There's really no way this goes wrong for ESPN. Even if the game is a blowout from the early going, eyes will still stick to the screen because Mahomes and Jackson are the two most exciting players in the NFL. Passionate fans will stick around for the duration, but even casual fans will watch longer than normal in that case because no matter who's on the field, something special might happen. Hell, with these two, something special will probably happen. It doesn't take an NFL aficionado to watch in awe as Mahomes throws a cross-body 60-yard pass while he's getting hit or to shout in amazement while Jackson jukes four dudes out of their shoes in the span of eight seconds.
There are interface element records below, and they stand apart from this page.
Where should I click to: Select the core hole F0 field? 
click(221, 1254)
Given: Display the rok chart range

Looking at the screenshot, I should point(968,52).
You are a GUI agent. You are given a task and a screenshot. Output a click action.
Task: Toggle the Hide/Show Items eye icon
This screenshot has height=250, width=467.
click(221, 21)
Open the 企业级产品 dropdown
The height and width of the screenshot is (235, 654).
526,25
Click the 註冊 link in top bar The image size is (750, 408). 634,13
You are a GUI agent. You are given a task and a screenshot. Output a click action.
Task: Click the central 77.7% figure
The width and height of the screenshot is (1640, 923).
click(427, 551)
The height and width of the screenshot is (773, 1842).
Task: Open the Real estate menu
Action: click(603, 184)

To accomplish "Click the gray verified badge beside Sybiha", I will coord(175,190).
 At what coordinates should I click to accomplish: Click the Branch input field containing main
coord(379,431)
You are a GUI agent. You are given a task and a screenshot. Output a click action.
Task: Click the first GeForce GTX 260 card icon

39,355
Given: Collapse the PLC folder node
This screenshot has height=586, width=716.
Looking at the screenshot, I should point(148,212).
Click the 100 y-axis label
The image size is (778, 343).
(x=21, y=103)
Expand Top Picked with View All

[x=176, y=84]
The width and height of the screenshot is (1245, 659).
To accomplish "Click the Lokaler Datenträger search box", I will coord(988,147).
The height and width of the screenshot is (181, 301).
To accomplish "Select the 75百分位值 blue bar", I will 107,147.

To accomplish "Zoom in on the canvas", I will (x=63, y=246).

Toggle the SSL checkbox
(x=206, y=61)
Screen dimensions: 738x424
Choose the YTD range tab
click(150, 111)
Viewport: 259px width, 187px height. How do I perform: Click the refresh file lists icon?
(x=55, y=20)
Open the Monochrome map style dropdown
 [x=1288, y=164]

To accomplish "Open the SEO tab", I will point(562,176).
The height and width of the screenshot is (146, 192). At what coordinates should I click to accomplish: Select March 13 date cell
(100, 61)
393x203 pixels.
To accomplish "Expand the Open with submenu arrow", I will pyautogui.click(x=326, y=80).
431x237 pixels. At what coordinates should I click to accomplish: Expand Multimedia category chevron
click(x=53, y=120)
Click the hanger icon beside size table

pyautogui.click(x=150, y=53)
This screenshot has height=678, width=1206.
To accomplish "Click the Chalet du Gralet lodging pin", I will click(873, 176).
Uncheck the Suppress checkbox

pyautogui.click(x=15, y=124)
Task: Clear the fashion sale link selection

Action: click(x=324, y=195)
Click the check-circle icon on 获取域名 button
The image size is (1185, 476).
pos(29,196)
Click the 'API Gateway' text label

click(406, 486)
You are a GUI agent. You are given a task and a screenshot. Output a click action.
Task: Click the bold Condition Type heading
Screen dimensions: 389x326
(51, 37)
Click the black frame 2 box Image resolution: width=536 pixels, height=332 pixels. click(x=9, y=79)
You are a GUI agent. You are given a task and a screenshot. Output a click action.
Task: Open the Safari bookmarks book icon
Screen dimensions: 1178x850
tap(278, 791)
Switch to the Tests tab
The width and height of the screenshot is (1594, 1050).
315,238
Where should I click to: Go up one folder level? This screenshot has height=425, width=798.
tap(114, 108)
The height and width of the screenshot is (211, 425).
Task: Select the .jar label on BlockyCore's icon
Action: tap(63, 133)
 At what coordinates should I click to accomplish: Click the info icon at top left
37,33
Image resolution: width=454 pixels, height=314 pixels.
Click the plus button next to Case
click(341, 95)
The ratings game can be fun to play, but this one is simple. Star power and great teams usually amount to great games, which usually amounts to great ratings. Throw in two die-hard markets in Baltimore and Kansas City, and both the national and local audience will be paying rapt attention for much of the night. It should be an excellent game, and one ESPN will have reason to celebrate for a while yet.